One of the most recently issued “final” drug guidance documents from the FDA falls under the category of labeling and is titled “Product Name Placement, Size, and Prominence in Advertising and Promotional Labeling.” Another recent “final” guidance sets forth the FDA’s policy for licensed pharmacists or physicians that compound drug products that are essentially copies of commercially available drugs. Some examples of current “draft” drug guidances available for comment are “Good ANDA Submission Practices” for Generic Drug Manufacturers and “Drug Products Labeled as Homeopathic.” On Jan. 19, the FDA’s Center for Drug Evaluation and Research (CDER) published a Guidance Agenda for the 2018 calendar year.

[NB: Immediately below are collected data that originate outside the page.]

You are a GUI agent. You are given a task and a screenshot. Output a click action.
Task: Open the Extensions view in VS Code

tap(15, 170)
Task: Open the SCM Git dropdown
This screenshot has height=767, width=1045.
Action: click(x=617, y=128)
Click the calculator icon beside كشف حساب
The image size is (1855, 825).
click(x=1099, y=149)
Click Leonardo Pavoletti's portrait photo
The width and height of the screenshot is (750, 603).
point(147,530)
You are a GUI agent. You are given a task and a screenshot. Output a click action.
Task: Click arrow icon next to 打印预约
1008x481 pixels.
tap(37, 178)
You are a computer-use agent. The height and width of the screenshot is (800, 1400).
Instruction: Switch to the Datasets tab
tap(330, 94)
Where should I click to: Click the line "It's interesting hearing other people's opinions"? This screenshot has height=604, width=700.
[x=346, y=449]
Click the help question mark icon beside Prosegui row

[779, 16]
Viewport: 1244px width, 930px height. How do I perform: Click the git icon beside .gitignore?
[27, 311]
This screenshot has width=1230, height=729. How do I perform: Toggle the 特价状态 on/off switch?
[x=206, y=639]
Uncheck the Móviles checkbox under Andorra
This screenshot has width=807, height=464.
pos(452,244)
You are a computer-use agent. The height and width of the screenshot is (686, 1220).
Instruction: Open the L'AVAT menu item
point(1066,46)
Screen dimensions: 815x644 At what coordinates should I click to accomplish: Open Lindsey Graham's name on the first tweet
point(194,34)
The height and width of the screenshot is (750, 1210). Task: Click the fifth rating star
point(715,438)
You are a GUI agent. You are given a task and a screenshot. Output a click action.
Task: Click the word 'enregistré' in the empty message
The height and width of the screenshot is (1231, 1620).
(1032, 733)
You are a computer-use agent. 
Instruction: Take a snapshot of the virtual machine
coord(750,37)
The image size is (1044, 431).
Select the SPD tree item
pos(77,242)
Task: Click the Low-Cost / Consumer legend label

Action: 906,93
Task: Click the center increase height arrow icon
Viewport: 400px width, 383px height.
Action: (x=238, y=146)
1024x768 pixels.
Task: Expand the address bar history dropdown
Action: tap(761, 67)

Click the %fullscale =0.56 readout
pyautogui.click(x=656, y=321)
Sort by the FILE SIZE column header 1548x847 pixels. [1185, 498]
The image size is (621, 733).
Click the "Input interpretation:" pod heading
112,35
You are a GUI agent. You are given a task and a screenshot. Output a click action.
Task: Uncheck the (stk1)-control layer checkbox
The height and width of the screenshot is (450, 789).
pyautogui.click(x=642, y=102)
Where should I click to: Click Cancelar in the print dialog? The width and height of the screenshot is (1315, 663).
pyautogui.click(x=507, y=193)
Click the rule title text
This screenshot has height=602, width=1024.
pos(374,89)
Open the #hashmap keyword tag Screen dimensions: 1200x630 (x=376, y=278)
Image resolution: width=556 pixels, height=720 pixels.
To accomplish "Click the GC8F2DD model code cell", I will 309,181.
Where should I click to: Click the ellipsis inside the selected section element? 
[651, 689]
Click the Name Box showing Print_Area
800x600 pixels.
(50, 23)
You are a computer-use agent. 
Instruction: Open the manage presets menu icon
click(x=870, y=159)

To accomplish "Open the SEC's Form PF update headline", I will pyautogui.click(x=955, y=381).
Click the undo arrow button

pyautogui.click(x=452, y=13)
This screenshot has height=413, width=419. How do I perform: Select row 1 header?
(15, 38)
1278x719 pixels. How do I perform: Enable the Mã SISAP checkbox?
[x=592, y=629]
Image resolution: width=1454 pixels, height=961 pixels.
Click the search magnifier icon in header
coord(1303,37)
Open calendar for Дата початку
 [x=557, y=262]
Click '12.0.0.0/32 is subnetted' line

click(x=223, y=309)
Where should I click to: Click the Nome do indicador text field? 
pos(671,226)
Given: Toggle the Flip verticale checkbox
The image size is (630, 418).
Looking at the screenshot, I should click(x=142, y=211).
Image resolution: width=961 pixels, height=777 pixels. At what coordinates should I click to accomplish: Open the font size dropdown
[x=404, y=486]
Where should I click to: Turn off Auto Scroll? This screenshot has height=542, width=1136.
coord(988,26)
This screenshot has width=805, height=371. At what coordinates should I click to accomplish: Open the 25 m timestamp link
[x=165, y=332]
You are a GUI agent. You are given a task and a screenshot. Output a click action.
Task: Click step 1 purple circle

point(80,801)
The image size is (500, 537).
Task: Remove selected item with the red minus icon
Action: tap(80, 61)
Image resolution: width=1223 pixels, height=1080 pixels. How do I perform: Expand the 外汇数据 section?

Among the list of guidances that the CDER is expecting to publish are:
- Presenting quantitative information in direct-to-consumer promotional labeling and advertisements
- Updating promotional materials to reflect labeling changes to risk information
- Opioid dependence: developing depot buprenorphine products for treatment
- Meta-analysis of randomized controlled clinical trials to evaluate the safety of human drugs or biologic products
- Instructions for use for human prescription drug and biological products—content and format
The new DOJ policy will likely have an effect on the amount of governmental actions brought against pharmaceutical companies, like qui tam claims under the Federal False Claims Act. Undeniably, DOJ civil litigators have been instructed by their superiors that noncompliance with FDA guidance documents cannot be utilized as a basis for proving violations in affirmative civil enforcement actions against pharmaceutical companies. Moreover, pharmaceutical companies will likely point to the newly issued DOJ policy in defending themselves against governmental actions that have been filed against them.
Of importance, the DOJ policy ends by stating that it applies only to DOJ components and employees and “is not intended to, does not, and may not be relied upon to, create any rights, substantive or procedural, enforceable at law by any party in any matter civil or criminal.” In civil litigation pharmaceutical products liability lawsuits, both plaintiffs and defendants often attempt to utilize FDA guidance documents to either prosecute or establish a defense in their cases. As a practical consideration, if the government is not permitted to utilize the guidance documents to prove alleged violations against pharmaceutical companies, why should plaintiffs in product liability lawsuits be permitted to do so? Likewise, defendants should continue to expect vigorous opposition to their efforts to offer guidance documents as substantive evidence when appropriate. Indeed, it remains to be seen if the closing statement of the DOJ policy will have a significant effect on pharmaceutical product liability cases going forward. But it is clear that FDA regulatory experts in these lawsuits will likely be questioned about their understanding of the differences between regulations and guidance documents if their opinions are based upon FDA guidances.
Megan E. Grossman is a shareholder at Segal McCambridge Singer & Mahoney in its Philadelphia office. She is the chair of the firm’s life sciences practice group and she focuses her practice on the defense of pharmaceutical and medical device companies in products liability lawsuits.